Problem description :: Nothing but the records, repeated exactly, should form the response.

[Available data Boundary: Start]

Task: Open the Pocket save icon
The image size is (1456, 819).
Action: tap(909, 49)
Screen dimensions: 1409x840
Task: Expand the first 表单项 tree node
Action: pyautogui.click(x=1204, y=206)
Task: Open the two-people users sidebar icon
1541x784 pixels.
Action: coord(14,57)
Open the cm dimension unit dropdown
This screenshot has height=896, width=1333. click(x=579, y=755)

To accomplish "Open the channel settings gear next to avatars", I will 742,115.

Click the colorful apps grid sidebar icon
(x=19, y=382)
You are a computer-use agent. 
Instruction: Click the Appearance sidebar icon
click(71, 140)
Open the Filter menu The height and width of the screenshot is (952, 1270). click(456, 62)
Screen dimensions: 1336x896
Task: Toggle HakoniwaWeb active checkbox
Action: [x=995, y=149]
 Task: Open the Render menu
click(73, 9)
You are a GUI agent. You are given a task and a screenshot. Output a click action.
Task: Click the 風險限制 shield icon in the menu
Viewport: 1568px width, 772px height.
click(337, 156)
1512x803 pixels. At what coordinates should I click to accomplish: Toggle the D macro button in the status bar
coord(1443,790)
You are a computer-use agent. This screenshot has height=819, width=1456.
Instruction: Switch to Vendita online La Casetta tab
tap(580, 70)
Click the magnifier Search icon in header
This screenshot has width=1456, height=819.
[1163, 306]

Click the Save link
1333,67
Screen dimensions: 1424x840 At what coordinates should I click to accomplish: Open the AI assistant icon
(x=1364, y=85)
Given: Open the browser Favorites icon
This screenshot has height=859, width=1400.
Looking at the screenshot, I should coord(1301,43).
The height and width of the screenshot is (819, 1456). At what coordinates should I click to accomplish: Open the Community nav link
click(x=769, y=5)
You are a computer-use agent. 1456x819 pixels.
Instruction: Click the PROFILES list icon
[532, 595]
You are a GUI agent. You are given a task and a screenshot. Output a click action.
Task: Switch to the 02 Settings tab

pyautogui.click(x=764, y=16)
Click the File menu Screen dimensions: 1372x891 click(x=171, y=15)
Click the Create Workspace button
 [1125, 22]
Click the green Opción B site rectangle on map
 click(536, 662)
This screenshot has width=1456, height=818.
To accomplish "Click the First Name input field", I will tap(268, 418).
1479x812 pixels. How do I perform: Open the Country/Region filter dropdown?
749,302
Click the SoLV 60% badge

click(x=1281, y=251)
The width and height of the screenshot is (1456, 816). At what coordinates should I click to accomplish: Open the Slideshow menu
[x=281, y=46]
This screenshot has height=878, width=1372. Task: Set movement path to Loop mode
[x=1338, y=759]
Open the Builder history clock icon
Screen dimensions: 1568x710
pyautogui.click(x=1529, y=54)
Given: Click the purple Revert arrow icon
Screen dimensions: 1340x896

[Available data Boundary: End]

Task answer ::
Task: Open the Pocket save icon
The image size is (1456, 819).
Action: tap(909, 49)
Screen dimensions: 1409x840
Task: Expand the first 表单项 tree node
Action: pyautogui.click(x=1204, y=206)
Task: Open the two-people users sidebar icon
1541x784 pixels.
Action: coord(14,57)
Open the cm dimension unit dropdown
This screenshot has height=896, width=1333. click(x=579, y=755)

To accomplish "Open the channel settings gear next to avatars", I will 742,115.

Click the colorful apps grid sidebar icon
(x=19, y=382)
You are a computer-use agent. 
Instruction: Click the Appearance sidebar icon
click(71, 140)
Open the Filter menu The height and width of the screenshot is (952, 1270). click(456, 62)
Screen dimensions: 1336x896
Task: Toggle HakoniwaWeb active checkbox
Action: [x=995, y=149]
 Task: Open the Render menu
click(73, 9)
You are a GUI agent. You are given a task and a screenshot. Output a click action.
Task: Click the 風險限制 shield icon in the menu
Viewport: 1568px width, 772px height.
click(337, 156)
1512x803 pixels. At what coordinates should I click to accomplish: Toggle the D macro button in the status bar
coord(1443,790)
You are a computer-use agent. This screenshot has height=819, width=1456.
Instruction: Switch to Vendita online La Casetta tab
tap(580, 70)
Click the magnifier Search icon in header
This screenshot has width=1456, height=819.
[1163, 306]

Click the Save link
1333,67
Screen dimensions: 1424x840 At what coordinates should I click to accomplish: Open the AI assistant icon
(x=1364, y=85)
Given: Open the browser Favorites icon
This screenshot has height=859, width=1400.
Looking at the screenshot, I should coord(1301,43).
The height and width of the screenshot is (819, 1456). At what coordinates should I click to accomplish: Open the Community nav link
click(x=769, y=5)
You are a computer-use agent. 1456x819 pixels.
Instruction: Click the PROFILES list icon
[532, 595]
You are a GUI agent. You are given a task and a screenshot. Output a click action.
Task: Switch to the 02 Settings tab

pyautogui.click(x=764, y=16)
Click the File menu Screen dimensions: 1372x891 click(x=171, y=15)
Click the Create Workspace button
 [1125, 22]
Click the green Opción B site rectangle on map
 click(536, 662)
This screenshot has width=1456, height=818.
To accomplish "Click the First Name input field", I will tap(268, 418).
1479x812 pixels. How do I perform: Open the Country/Region filter dropdown?
749,302
Click the SoLV 60% badge

click(x=1281, y=251)
The width and height of the screenshot is (1456, 816). At what coordinates should I click to accomplish: Open the Slideshow menu
[x=281, y=46]
This screenshot has height=878, width=1372. Task: Set movement path to Loop mode
[x=1338, y=759]
Open the Builder history clock icon
Screen dimensions: 1568x710
pyautogui.click(x=1529, y=54)
Given: Click the purple Revert arrow icon
Screen dimensions: 1340x896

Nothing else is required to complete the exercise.